• **Directions for this task**: Write out all of the records precisely. Skip anything that is a picture.

• **Collected data**:
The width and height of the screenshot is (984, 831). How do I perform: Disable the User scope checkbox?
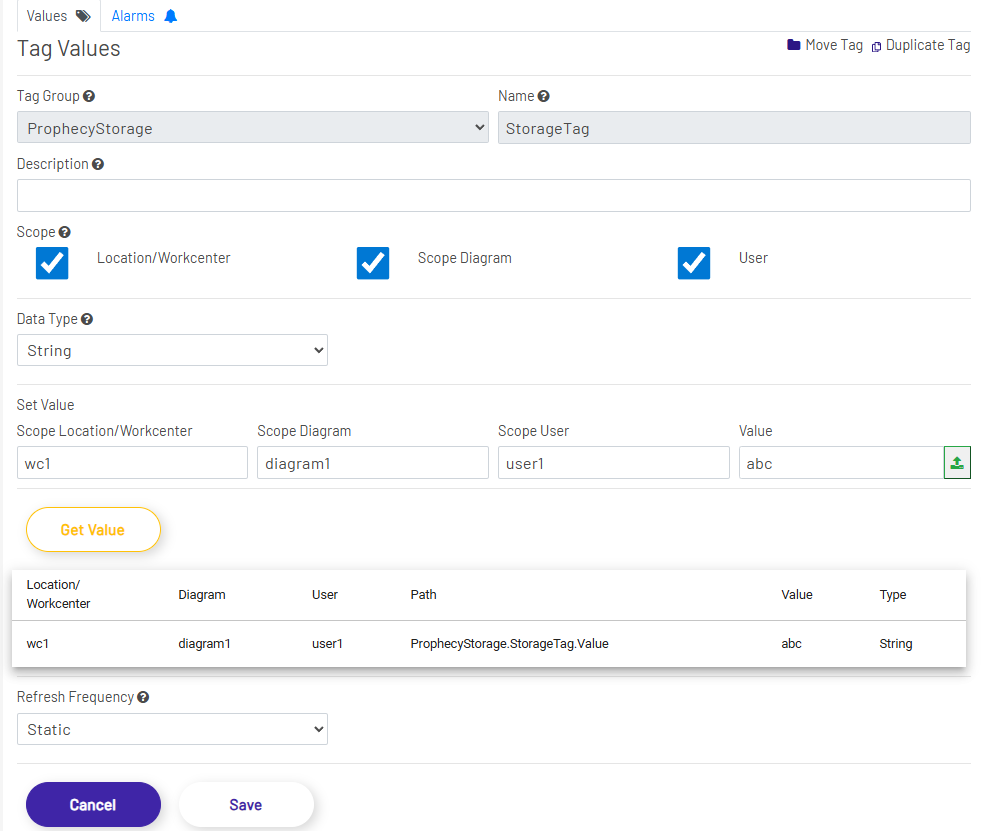(694, 263)
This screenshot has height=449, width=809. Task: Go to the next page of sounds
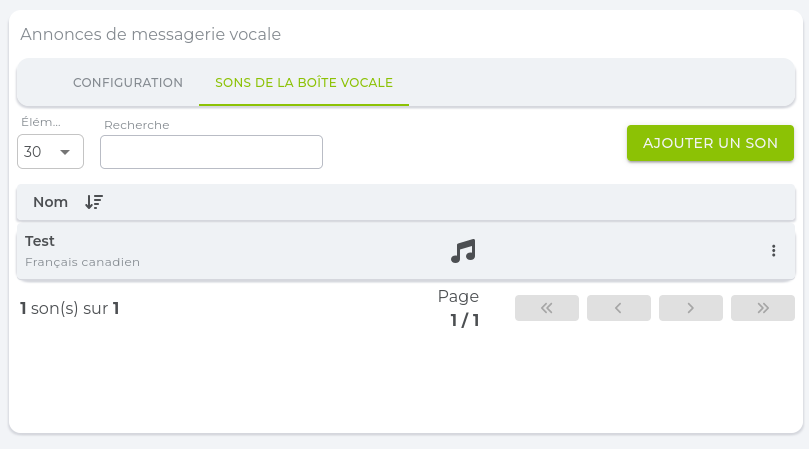click(x=691, y=308)
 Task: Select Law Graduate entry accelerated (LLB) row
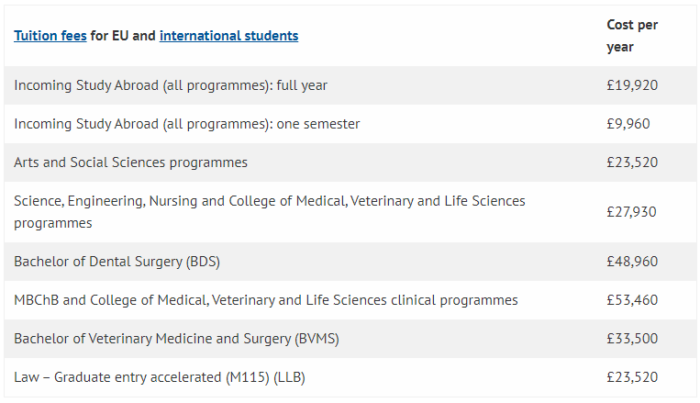(x=350, y=377)
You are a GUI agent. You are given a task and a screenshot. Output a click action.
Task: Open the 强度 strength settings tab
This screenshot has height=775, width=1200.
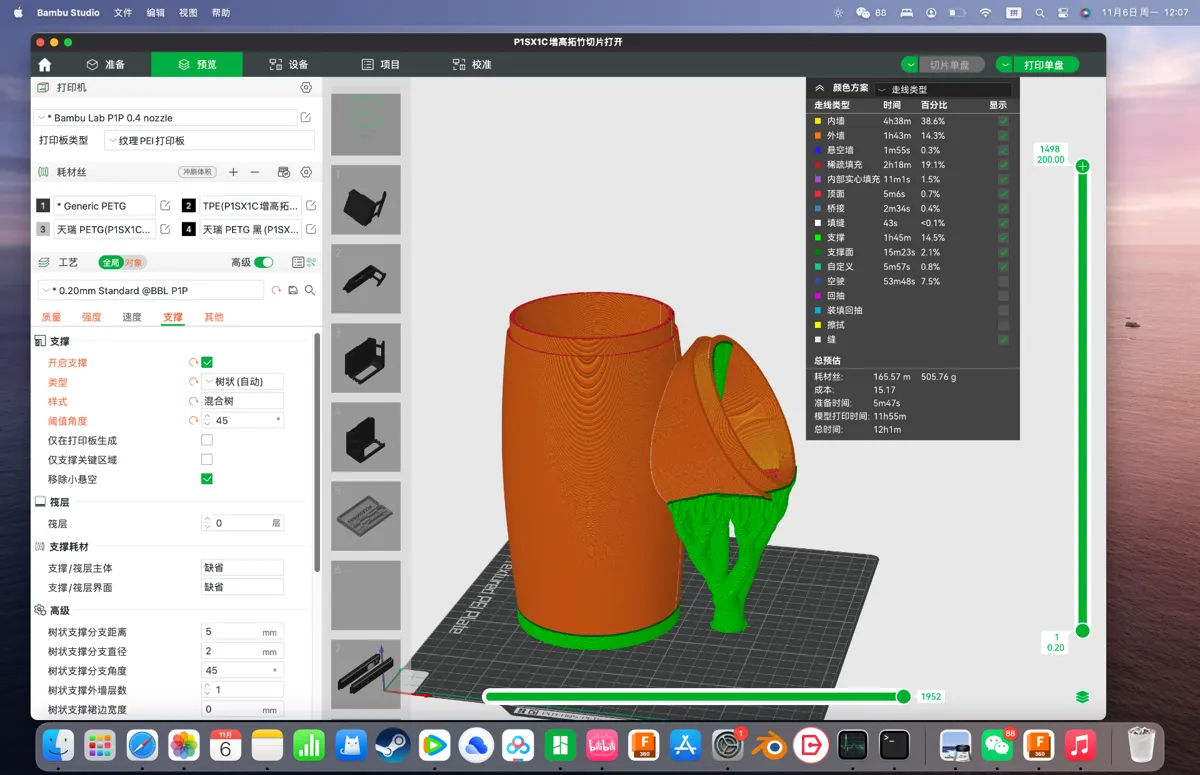tap(91, 317)
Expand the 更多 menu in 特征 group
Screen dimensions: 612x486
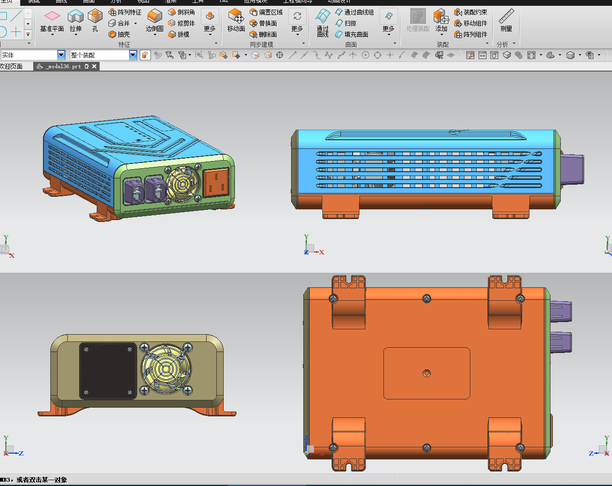(x=209, y=21)
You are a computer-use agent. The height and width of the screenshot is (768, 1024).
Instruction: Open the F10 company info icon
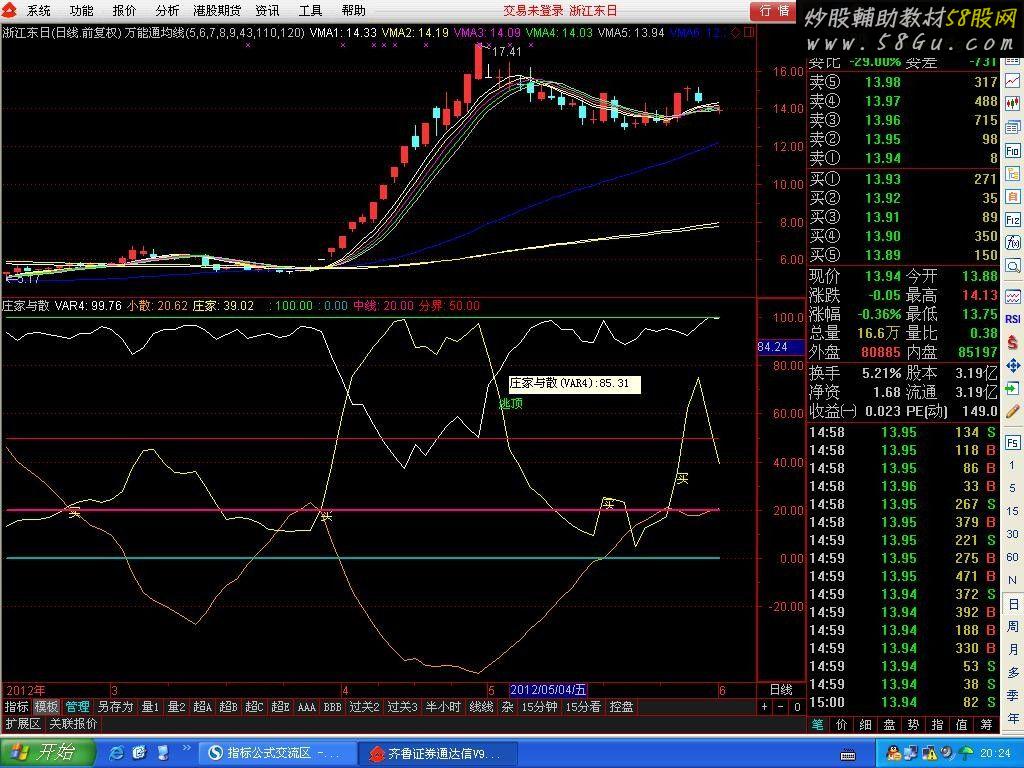(x=1013, y=151)
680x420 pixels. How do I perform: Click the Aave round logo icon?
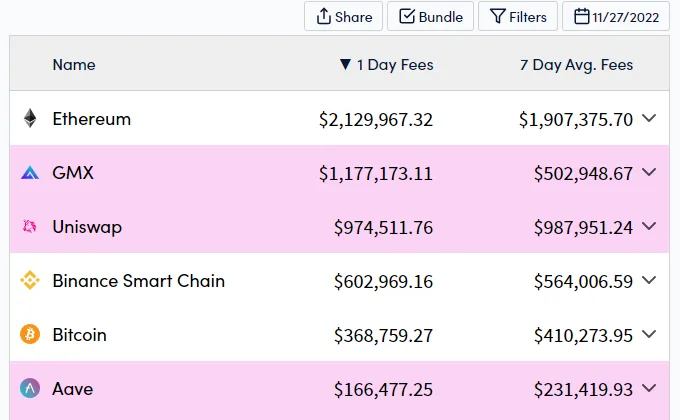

• **Exercise output**:
The width and height of the screenshot is (984, 831). How do I perform: Disable the User scope checkbox?
(694, 263)
This screenshot has height=449, width=809. Task: Go to the next page of sounds
click(x=691, y=308)
 Task: Select Law Graduate entry accelerated (LLB) row
(x=350, y=377)
You are a GUI agent. You are given a task and a screenshot. Output a click action.
Task: Open the 强度 strength settings tab
This screenshot has height=775, width=1200.
tap(91, 317)
Expand the 更多 menu in 特征 group
Screen dimensions: 612x486
(x=209, y=21)
You are a computer-use agent. The height and width of the screenshot is (768, 1024).
Instruction: Open the F10 company info icon
(x=1013, y=151)
680x420 pixels. How do I perform: Click the Aave round logo icon?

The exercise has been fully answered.